Copy the passage about a family trip to the stables word for word, starting with "One whole hour" and going on through "read last week.".
--- Provided text Enclosed Below ---
She giggles and flutters her eye-lids – wicked.
Arrive at the stables, late, with two screaming children – doesn’t give the best impression of our family. Vomit noises emanate from my youngest – farm fresh air doesn’t suit everyone, “dat is a worserer smell dan my bruvver!” He falls out of the car, wraps his arms around his skinny rib cage, and tippy toes off like a top, in the general direction of the office. His older brother staggers in the same direction, hunched like an ancient, as if every limb drags half a hundred-weight of potatoes. The pre-teen looks on, aghast, but is quickly distracted by more interesting eye candy – horses.
One whole hour of introductory, orientation.
We drive back home – the boys are out cold in the back, mentally, emotionally and physically exhausted.
“That was funny,” she giggles.
“When he said to the lady that the horses had x-ray vision and shot laser beams at him.”
“She didn’t bat an eye-lid though did she!”
I think of the many, many hours my daughter has endured in waiting rooms as her brothers were tortured by every conceivable variety of therapy known to mankind, while she would salivate at the window, hoping for the chance to share a few moments occupied with similar activities. She’s been short changed for far too long, just like all the other children in the Siblings book I read last week.
“So when we go next week they’ll be there for a whole four hours. Would you like to stay and watch, or shall we go and do something else, together?”
“You don’t have to stay with them?”
“Apparently not. In fact they’ll probably do better without me.”
“Well, probably 3 if we drive half an hour to somewhere and leave half an hour before to get back on time.”
“What’ll we do?”
“What would you like to do? Your treat.”
“Um…a whole three hours? I don’t know.”
“What do your friends usually do on a Saturday morning?”
“Oh. Really? Sounds great. Lego Store?”
“Not without the boys – wouldn’t be fair – wouldn’t feel right.”
I drive a few more miles in silence as I watch her brain whir, from the corner of my eye. I try to think what I did, more than a decade ago? I have no recall whatsoever. Whatever it was, it’s clearly unremarkable.
--- End of Enclosed Provided text ---
--- Raw data Enclosed Below ---
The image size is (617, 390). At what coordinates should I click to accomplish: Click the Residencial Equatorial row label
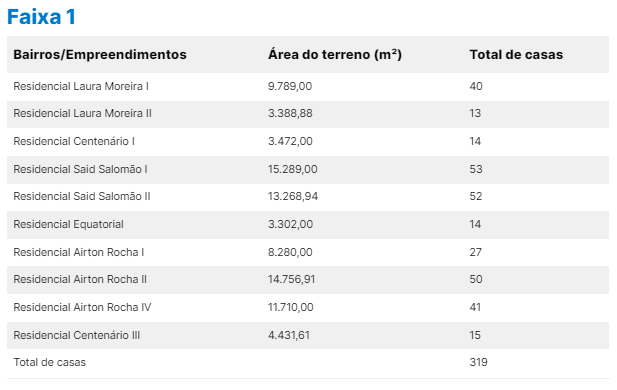(68, 224)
--- End of Enclosed Raw data ---
§ Response below:
One whole hour of introductory, orientation.
We drive back home – the boys are out cold in the back, mentally, emotionally and physically exhausted.
“That was funny,” she giggles.
“When he said to the lady that the horses had x-ray vision and shot laser beams at him.”
“She didn’t bat an eye-lid though did she!”
I think of the many, many hours my daughter has endured in waiting rooms as her brothers were tortured by every conceivable variety of therapy known to mankind, while she would salivate at the window, hoping for the chance to share a few moments occupied with similar activities. She’s been short changed for far too long, just like all the other children in the Siblings book I read last week.